Probably NOT! Surprised? “Well that doesn’t make any sense,” you may say. “My home would not have flooded if the hurricane didn’t physically PUSH the storm waters onto my property.”

This debate has gone on for a while and the courts are still arguing about it post Katrina. The issue is front and center in South Florida coming off the heels of Hurricane Irma. Many people who do not live in a flood zone, believe they don’t need flood insurance. And while it is true, most lenders will not require you to have a flood policy if you don’t live in a flood zone, it’s still a good idea to have one.

Hurricanes can push seawater inland even beyond flood zone boundaries. And as we saw with Hurricane Harvey in Texas, heavy concentrations of rainwater can also create a once in a lifetime flooding situation.

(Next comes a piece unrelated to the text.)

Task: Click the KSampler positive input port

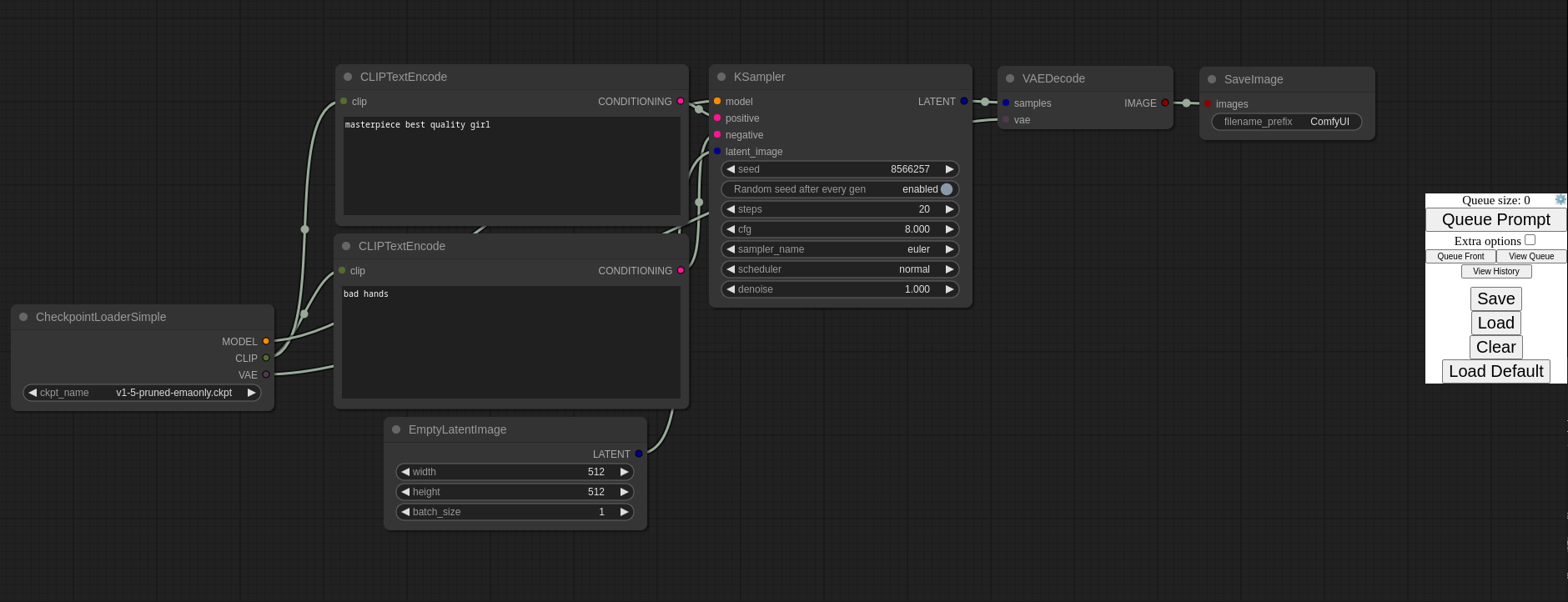Action: 717,118
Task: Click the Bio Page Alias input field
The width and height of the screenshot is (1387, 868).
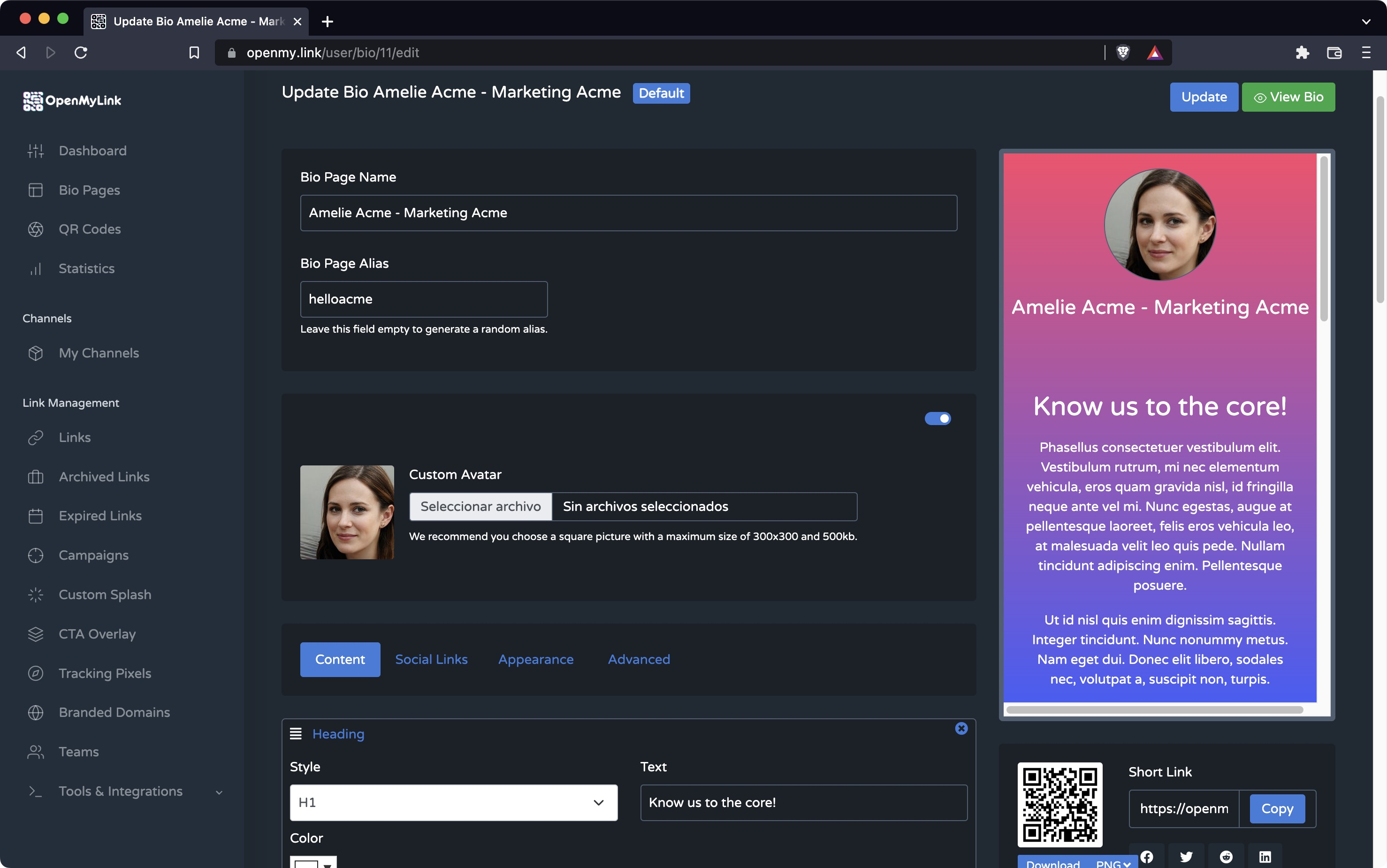Action: point(424,299)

Think about it this way, the policy is called a “windstorm” policy (not a “hurricane” policy. Accordingly, the Windstorm policies generally cover damage caused by high winds (ie. roof damage, broken windows, walls, water intrusion from driving rain through stucco, etc.), albeit with very large deductibles. The “windstorm” policies do NOT cover water damage caused by rising water.

Only flood insurance will protect you from storm surge and rising rainwater damage to your home.

Here’s the good news for many homeowners who don’t live in a flood zone. Flood insurance is not expensive. The minimum policy offered is between $400-500 and it offers$250,000 of dwelling coverage and $100,000 worth of contents coverage with a low deductible. Excess Flood insurance is available as well. Ask your insurance agent for a quote.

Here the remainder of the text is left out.